WORK REQUIRED: Word for word, set down the lines from the one that holds "Task: Click the Unsubscribe button" through the final line of the listing below, and exclude every picture.

EXTRACTED RECORDS:
********************

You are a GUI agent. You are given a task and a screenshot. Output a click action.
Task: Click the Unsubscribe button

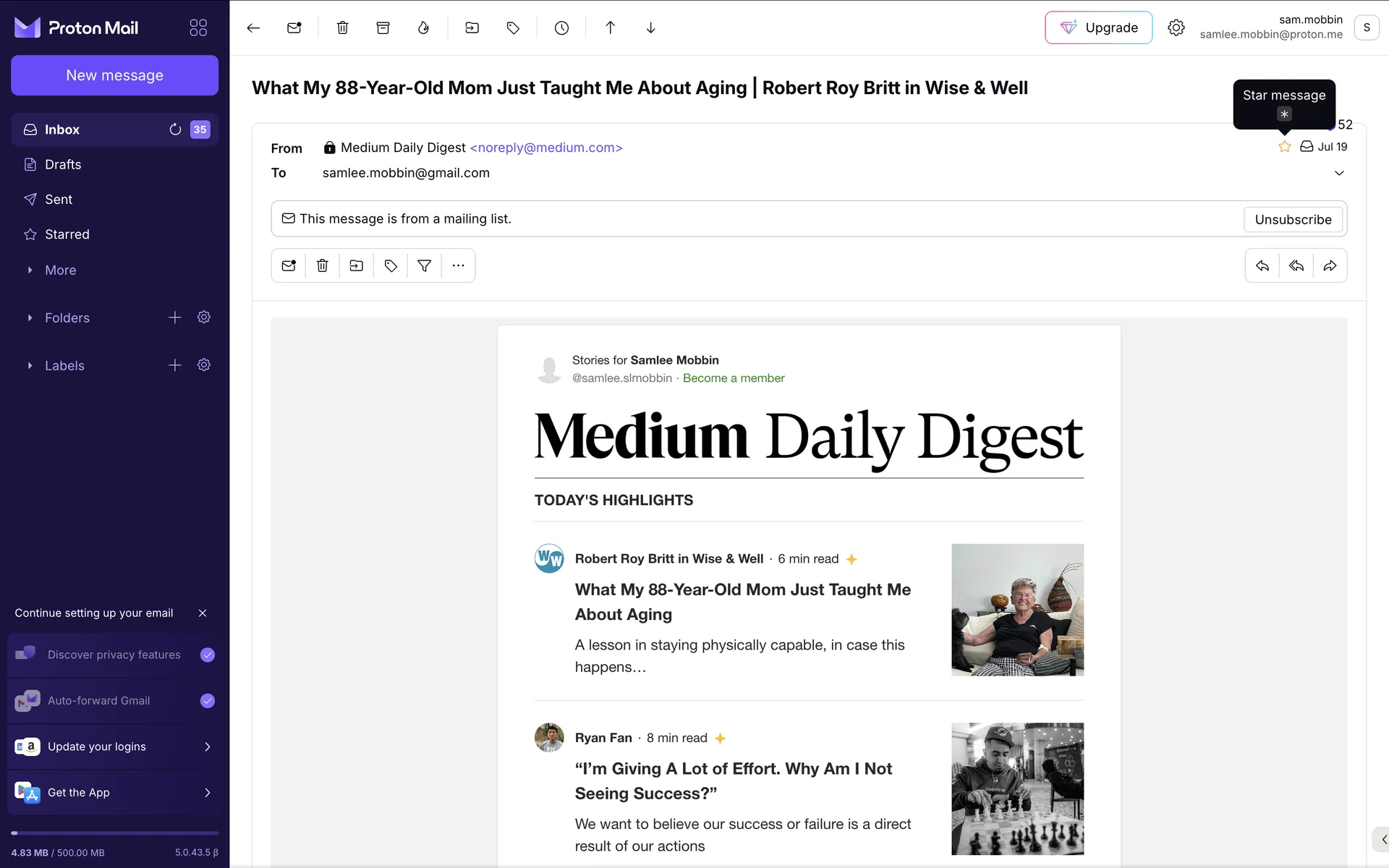(x=1293, y=219)
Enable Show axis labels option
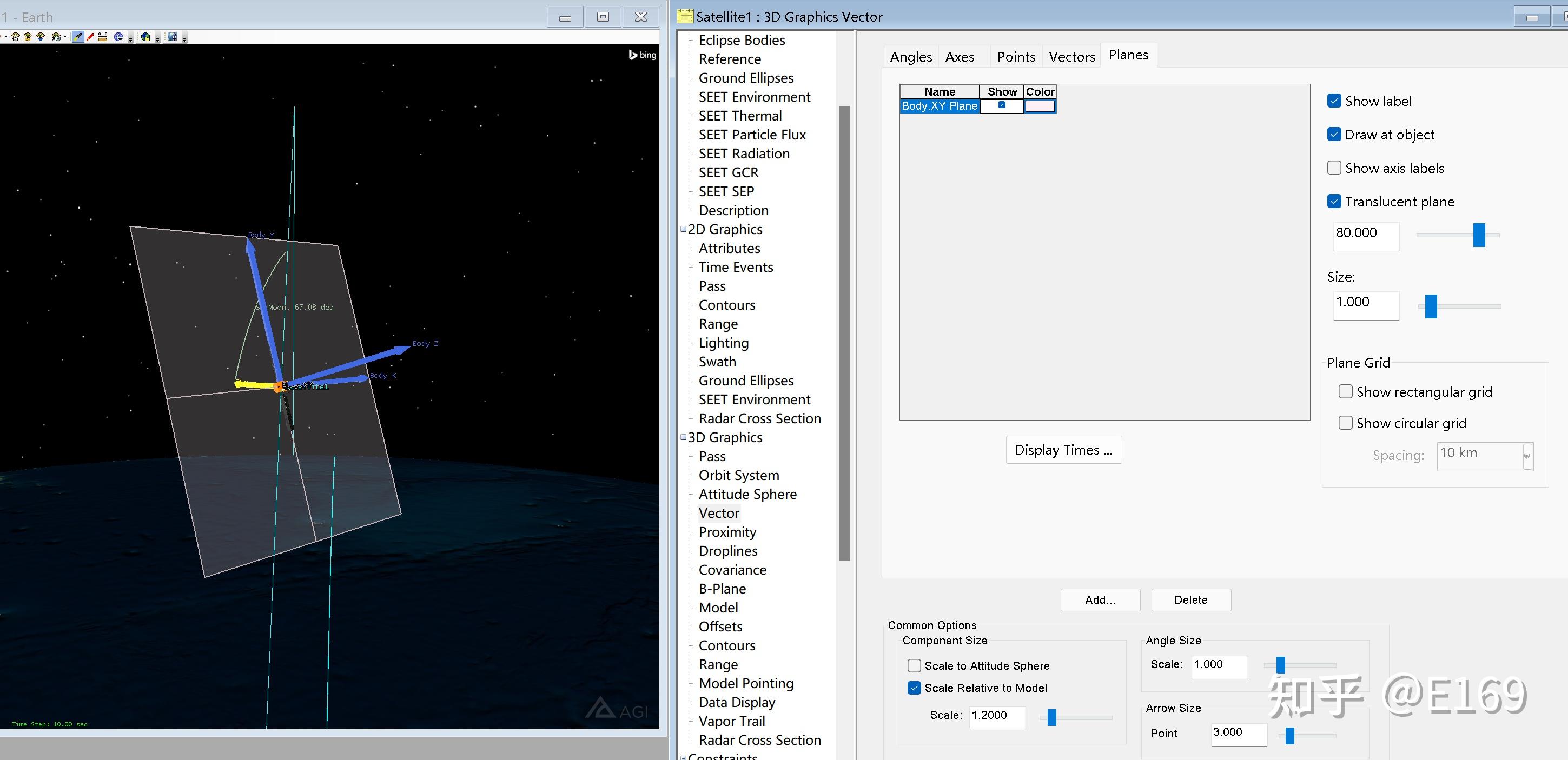This screenshot has width=1568, height=760. coord(1334,168)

********************

RESPONSE TO THIS TASK:
Task: Click the Unsubscribe button

(x=1293, y=219)
Enable Show axis labels option
This screenshot has width=1568, height=760. coord(1334,168)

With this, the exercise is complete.